Ciné : Les Combattants, un film de durs à cuire

En salles cette semaine, Les Combattants, premier long-métrage de Thomas Cailley. On y suit deux jeunes qui décident de partir à l’armée pour un stage de quinze jours. Le film poursuit son but : une comédie d’auteur, mais pas moralisatrice. Rencontre avec son réalisateur, Thomas Cailley.

“Qu’est-ce qu’on fait ? – On s’adapte, on survit.” L’histoire du film de Thomas Cailley est construite sur cette idée philosophique de survie. “En fait, ça m’est venu en regardant Man vs Wild, sur la TNT, à 4 heures du matin, avec Bear Grylls. Il cherche l’intensité, et ce qu’il fait, c’est totalement suicidaire”, nous confie Thomas Cailley.

Madeleine (Adèle Haenel) rencontre Arnaud (Kevin Azaïs), un peu par hasard, sur la plage, à côté d’un camion de recrutement de l’armée de terre. Lui est subjugué par le côté brut de décoffrage et “bizarre” de la jeune femme qui, elle, veut s’engager absolument pour l’armée. Elle est convoquée pour un stage de préparation : Arnaud, qui la trouve “bizarre”, décide d’abandonner la menuiserie familiale et de la suivre dans l’aventure. Débute alors une quête intimiste sur la survie et sur soi.

“Un film de personnages”

Dans Les Combattants, les deux personnages de Madeleine et Arnaud sont centraux, l’un contrebalançant l’autre. Thomas Cailley les a pensés comme cela avant de choisir leurs interprètes. Et il ne regrette pas ses choix : “Adèle Haenel était notre première idée pour le rôle de Madeleine. On l’a rencontrée, et j’ai trouvé irrésistible le côté “300 à l’heure”, surtout quand elle parle. Chez elle, il y a quelque chose de clair, droit, déterminé, et aussi quelque chose d’irrationnel. Elle était parfaite pour le rôle.”

Pour Arnaud, joué par un excellent Kevin Azaïs, le choix fut basé sur sa personnalité – “un petit dur, mais la panoplie tombe quand on le connaît”. D’où viennent donc ses choix d’acteurs ? Du temps qu’il prend pour les rencontrer. Pour Thomas Cailley, “une fiction réussie est un documentaire sur les acteurs”.

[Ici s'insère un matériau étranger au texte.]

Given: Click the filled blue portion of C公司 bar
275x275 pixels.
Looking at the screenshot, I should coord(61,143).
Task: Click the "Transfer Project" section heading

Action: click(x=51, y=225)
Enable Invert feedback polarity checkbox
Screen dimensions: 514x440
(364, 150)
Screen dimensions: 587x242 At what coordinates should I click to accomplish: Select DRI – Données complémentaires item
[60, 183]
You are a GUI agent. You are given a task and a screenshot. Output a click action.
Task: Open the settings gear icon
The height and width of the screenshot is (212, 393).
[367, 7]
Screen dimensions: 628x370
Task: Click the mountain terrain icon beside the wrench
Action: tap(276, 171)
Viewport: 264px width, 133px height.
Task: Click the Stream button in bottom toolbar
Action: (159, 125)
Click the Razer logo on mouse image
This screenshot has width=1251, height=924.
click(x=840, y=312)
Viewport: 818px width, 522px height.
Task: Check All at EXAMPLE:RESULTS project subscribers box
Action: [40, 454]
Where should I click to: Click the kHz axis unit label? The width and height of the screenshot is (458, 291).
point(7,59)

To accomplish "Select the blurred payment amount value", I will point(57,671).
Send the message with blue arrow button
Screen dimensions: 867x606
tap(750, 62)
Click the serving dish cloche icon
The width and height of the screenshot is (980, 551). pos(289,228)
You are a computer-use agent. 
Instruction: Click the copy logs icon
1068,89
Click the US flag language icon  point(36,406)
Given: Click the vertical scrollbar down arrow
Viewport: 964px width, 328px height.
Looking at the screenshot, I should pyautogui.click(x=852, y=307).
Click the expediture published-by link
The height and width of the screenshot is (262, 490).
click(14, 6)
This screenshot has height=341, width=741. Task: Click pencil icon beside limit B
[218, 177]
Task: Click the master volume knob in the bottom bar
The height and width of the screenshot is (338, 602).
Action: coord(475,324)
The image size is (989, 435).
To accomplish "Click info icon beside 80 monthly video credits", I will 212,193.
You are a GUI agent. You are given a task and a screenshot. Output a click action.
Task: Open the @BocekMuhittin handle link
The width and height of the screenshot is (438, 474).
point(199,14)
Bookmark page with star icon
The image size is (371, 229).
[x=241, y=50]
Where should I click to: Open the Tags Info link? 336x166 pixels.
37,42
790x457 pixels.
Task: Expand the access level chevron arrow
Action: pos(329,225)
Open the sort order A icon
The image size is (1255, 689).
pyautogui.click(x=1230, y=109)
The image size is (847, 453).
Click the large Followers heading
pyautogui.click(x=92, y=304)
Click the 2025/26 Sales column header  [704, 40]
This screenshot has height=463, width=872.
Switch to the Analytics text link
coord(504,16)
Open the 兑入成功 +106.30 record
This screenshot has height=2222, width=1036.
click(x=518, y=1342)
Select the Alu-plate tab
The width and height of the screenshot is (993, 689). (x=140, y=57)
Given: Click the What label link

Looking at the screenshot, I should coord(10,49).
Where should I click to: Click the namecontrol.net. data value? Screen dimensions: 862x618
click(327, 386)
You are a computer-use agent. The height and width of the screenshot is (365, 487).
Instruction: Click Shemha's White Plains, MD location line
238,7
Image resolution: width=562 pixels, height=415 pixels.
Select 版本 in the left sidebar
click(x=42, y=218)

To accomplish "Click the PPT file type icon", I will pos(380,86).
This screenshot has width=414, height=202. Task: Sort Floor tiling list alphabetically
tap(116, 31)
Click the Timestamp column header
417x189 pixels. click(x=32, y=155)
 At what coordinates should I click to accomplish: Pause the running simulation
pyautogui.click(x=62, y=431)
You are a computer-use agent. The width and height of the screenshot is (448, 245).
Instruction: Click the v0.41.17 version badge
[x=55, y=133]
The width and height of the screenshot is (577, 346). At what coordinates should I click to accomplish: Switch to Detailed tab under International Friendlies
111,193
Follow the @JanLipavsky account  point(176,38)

Un récit initiatique et philosophique

Le film, tourné pendant trois ans de manière chronologique, est un véritable récit initiatique, où le voyage des deux personnages tourne à l’introspection. L’armée joue presque le rôle de psychologue, en faisant grandir les personnages et les faisant évoluer du début jusqu’à la fin. Et puis il y a la comédie, qui fonctionne extrêmement bien, tout le temps de manière implicite. Thomas Cailley se joue des codes de celle-ci pour créer une sorte de “comédie d’auteur”, sur la vie, sur soi, sur l’amour.

Le réalisateur s’est attaché à montrer les moindres émotions, les moindres failles des personnages, grâce aux gros plans. Lors d’une tempête, on croirait les personnages représentés par la nature. Normal, puisque ces paysages n’ont pas seulement été filmés pour faire de jolies images, mais aussi parce qu’ils constituent “le prolongement des personnages qui sont filmés”. La ténébreuse Madeleine, apocalyptique et colérique, tranche avec le serein et tranquille Arnaud. Le feu contre l’eau, la tempête contre le beau temps. Voilà comment se rythme un récit, cours de réalisation, première année.

Réussi ?

Le film est un des plus beaux de ces dernières années : le comique est présent, et l’histoire d’amour qui naît entre les deux personnages est belle à voir. Pour un premier long-métrage, le réalisateur a franchi une première étape : réaliser un film agréable et optimiste, fictionnel et réaliste – “Des couples comme Arnaud et Madeleine, y en a partout”. Les deux révélations du film, Adèle Haenel en tête, sont d’ores et déjà promis à une grande carrière (Adèle Haenel vient de jouer dans L’Homme qu’on aimait trop, d’André Téchiné). Quant au réalisateur, il a “quelques scénarios dans les cartons”. Son envie : continuer de travailler avec son frère, David, qui faisait l’image de ce film.

Les Combattants, de Thomas Cailley, 1h38. Avec Adèle Haenel, Kevin Azaïs, Antoine Laurent, Brigitte Roüan, William Lebghil. Sortie en salles le 20 août 2014.